La loi Badinter du 5 juillet 1985, qui vient de fêter son 40e anniversaire, s’applique « aux victimes d’un accident de la circulation dans lequel est impliqué un véhicule terrestre à moteur ». La Cour de cassation a décidé, le 3 avril, qu’elle devait désormais s’appliquer à un accident survenu dans un lieu fermé à la circulation – garage privé – et n’ayant pas fait de victimes, mais seulement des dommages matériels.

La Cour a rendu cette décision dans le cadre d’un litige qui dure depuis plus de vingt ans. Le 8 mai 2004, M. Y, gendarme logé hors caserne, met trop d’essence dans le réservoir de sa moto, stationnée à l’intérieur de son garage. Le carburant ressort par le tuyau de trop-plein et se répand sur le sol. Quand la veilleuse de la chaudière, située à proximité, s’allume, la flaque s’enflamme et provoque l’incendie du logement de fonction.

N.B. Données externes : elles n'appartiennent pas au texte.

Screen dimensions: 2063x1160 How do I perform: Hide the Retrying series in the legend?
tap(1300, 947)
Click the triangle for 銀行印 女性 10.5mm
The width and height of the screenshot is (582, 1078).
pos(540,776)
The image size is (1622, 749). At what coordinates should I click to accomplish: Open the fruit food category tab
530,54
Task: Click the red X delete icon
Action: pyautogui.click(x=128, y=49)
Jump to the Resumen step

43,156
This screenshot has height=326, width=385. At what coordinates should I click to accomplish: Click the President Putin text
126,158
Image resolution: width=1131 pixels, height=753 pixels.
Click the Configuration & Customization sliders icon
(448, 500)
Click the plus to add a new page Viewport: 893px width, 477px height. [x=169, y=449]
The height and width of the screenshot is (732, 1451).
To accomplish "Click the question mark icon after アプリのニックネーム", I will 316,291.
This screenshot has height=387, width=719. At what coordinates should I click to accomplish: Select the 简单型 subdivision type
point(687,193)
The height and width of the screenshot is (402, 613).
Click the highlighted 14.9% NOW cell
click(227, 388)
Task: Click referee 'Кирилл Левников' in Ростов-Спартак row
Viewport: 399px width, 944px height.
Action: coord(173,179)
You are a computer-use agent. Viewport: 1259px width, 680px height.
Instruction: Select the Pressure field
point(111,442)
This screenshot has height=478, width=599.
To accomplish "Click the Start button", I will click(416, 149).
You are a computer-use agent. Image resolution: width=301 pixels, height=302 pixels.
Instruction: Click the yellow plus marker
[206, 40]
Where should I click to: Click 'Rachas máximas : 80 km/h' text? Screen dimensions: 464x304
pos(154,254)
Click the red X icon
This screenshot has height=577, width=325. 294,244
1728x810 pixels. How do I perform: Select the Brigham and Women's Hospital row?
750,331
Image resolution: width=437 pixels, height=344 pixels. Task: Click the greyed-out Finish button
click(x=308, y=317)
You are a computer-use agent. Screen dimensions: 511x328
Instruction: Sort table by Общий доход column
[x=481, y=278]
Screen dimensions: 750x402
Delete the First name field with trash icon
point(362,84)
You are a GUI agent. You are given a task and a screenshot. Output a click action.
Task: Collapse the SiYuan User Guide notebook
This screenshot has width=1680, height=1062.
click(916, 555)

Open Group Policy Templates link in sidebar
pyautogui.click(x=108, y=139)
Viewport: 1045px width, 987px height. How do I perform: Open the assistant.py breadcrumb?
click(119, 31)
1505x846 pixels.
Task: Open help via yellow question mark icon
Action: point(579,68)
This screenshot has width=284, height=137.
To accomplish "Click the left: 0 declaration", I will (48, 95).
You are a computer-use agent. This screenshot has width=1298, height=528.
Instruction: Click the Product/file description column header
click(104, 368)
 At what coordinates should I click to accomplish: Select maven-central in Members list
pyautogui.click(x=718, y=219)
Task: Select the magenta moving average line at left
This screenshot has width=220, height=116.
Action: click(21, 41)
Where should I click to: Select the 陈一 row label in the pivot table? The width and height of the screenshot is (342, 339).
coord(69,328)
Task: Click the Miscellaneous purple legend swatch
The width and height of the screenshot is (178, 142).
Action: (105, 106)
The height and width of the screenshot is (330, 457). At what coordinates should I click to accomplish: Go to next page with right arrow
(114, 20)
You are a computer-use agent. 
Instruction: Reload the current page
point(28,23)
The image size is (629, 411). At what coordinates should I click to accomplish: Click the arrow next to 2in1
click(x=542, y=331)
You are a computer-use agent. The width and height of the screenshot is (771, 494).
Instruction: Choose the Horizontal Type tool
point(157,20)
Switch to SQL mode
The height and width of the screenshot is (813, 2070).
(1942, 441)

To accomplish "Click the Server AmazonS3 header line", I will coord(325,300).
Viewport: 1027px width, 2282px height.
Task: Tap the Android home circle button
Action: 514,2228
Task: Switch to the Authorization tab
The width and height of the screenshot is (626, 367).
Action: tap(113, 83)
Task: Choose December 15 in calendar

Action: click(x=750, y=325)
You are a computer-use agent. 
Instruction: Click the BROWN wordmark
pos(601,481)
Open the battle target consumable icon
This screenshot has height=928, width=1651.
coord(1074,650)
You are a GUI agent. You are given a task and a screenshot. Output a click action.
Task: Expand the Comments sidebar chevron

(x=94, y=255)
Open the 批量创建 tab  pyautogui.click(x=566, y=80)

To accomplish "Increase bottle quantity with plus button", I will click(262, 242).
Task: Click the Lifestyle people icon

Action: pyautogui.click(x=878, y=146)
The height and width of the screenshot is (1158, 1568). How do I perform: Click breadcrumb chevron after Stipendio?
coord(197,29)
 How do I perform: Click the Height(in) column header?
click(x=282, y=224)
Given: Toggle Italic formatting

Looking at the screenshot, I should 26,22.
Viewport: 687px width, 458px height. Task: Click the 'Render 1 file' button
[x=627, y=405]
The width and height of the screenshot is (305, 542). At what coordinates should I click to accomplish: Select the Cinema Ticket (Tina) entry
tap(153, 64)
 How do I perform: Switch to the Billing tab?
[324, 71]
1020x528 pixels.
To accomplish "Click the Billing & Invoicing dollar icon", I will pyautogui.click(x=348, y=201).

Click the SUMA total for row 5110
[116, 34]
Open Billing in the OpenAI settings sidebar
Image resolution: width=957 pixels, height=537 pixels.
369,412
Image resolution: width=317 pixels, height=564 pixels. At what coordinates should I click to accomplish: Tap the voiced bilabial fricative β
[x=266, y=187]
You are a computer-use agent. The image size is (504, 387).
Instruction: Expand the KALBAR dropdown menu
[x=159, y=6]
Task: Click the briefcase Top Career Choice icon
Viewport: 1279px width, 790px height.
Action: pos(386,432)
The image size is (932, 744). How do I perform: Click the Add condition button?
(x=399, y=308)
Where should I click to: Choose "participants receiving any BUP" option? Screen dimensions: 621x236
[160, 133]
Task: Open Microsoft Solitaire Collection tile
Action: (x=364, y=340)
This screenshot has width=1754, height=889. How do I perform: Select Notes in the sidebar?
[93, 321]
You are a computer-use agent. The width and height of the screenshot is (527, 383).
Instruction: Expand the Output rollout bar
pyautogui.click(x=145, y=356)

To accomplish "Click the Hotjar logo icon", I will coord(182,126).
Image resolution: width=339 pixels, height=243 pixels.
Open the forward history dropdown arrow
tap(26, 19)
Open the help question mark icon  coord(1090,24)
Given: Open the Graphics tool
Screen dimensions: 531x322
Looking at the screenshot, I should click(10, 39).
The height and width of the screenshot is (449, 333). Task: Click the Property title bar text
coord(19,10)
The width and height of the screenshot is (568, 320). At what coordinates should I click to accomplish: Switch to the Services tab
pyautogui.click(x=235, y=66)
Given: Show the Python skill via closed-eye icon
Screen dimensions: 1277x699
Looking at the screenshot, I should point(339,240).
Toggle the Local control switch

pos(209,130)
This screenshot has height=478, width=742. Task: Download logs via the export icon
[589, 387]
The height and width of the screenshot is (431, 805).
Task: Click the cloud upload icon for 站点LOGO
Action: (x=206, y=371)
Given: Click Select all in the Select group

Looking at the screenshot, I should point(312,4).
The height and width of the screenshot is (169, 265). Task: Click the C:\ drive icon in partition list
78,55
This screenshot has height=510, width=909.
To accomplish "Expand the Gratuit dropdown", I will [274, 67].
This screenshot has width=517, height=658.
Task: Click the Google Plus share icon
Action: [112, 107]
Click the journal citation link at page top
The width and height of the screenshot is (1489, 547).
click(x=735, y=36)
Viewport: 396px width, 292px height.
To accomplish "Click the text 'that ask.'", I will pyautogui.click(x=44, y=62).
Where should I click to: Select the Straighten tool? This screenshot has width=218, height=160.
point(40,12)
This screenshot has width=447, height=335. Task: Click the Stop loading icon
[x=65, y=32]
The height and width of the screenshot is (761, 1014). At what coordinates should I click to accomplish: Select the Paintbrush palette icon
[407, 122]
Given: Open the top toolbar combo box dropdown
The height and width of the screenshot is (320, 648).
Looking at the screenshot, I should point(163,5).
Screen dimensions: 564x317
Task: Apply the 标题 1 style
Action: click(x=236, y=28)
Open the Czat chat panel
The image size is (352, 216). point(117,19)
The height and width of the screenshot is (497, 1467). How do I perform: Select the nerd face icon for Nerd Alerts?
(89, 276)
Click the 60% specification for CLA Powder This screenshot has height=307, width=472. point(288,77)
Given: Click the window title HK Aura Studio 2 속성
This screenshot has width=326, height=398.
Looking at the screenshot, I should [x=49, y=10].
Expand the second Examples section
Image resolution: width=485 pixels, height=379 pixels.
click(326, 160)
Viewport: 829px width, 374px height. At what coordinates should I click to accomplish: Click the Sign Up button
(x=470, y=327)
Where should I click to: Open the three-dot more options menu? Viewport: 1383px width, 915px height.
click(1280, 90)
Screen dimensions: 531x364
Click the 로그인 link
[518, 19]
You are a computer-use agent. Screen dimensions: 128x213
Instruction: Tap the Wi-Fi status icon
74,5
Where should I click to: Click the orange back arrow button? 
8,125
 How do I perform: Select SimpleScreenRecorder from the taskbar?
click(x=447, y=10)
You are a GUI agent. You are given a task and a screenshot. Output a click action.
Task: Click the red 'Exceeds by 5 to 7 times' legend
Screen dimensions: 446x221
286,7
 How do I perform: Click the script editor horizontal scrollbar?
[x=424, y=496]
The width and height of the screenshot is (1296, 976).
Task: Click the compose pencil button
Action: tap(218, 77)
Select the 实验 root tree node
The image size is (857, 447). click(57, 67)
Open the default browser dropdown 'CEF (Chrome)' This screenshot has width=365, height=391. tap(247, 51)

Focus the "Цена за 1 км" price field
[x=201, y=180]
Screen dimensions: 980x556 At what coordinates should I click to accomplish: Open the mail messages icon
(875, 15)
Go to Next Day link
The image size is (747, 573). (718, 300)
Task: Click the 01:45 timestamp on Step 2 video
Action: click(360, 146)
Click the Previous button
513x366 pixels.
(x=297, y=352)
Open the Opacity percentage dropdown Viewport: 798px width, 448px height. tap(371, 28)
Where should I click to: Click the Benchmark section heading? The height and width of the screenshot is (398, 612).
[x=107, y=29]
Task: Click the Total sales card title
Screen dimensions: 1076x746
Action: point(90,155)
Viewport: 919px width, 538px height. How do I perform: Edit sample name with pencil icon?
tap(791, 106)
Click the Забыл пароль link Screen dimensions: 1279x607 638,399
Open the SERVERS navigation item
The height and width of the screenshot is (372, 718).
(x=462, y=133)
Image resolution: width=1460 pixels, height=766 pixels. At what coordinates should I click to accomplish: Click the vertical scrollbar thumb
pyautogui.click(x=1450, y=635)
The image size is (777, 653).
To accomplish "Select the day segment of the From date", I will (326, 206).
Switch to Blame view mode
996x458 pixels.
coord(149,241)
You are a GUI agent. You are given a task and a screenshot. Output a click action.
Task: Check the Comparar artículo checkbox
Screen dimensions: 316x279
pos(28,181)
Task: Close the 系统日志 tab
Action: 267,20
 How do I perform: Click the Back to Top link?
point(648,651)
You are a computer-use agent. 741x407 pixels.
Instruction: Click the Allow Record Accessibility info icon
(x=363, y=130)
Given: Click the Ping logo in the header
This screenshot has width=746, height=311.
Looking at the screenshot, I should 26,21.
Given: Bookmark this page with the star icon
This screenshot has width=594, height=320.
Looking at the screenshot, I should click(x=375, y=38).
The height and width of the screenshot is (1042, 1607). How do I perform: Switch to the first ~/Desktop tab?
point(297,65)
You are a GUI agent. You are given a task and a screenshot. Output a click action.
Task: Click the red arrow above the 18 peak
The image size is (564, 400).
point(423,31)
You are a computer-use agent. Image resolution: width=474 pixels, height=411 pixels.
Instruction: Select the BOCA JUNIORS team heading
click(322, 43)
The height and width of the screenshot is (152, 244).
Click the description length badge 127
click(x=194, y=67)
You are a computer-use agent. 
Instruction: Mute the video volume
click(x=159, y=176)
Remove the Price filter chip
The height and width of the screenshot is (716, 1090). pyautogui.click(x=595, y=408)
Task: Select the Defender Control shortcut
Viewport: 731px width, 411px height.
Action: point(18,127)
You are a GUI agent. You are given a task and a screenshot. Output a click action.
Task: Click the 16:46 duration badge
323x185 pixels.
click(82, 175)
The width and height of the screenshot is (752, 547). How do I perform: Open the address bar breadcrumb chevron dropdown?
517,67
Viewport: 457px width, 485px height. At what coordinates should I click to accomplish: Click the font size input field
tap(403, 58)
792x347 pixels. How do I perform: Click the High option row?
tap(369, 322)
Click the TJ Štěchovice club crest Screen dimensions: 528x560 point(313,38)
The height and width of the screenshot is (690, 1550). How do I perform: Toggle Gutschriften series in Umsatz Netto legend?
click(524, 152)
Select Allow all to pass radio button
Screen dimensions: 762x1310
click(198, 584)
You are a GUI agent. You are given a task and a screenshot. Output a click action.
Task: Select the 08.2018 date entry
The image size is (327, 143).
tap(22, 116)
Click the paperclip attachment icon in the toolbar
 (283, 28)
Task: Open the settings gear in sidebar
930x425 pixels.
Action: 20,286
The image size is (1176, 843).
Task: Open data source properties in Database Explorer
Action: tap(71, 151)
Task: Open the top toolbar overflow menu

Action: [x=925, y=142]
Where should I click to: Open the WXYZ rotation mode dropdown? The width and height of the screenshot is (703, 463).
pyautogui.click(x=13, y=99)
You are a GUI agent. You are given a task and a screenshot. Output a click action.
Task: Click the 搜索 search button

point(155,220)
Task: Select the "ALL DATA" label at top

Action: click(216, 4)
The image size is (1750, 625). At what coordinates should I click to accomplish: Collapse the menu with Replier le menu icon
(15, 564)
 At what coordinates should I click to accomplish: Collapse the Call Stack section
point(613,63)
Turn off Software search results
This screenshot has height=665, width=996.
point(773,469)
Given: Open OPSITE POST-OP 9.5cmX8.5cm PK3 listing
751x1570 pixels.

La MAAF, assureur multirisque habitation du propriétaire de la maison, indemnise ce dernier à hauteur de 212 307 euros. Puis elle se retourne contre l’agent judiciaire du Trésor, locataire en titre de la maison. Celui-ci, peu désireux de payer, affirme que « dès qu’un véhicule terrestre à moteur est impliqué dans un accident, le régime de responsabilité prévu par la loi Badinter doit s’appliquer » ; il estime donc que c’est l’assureur responsabilité civile de la moto de M. Y qui doit intervenir.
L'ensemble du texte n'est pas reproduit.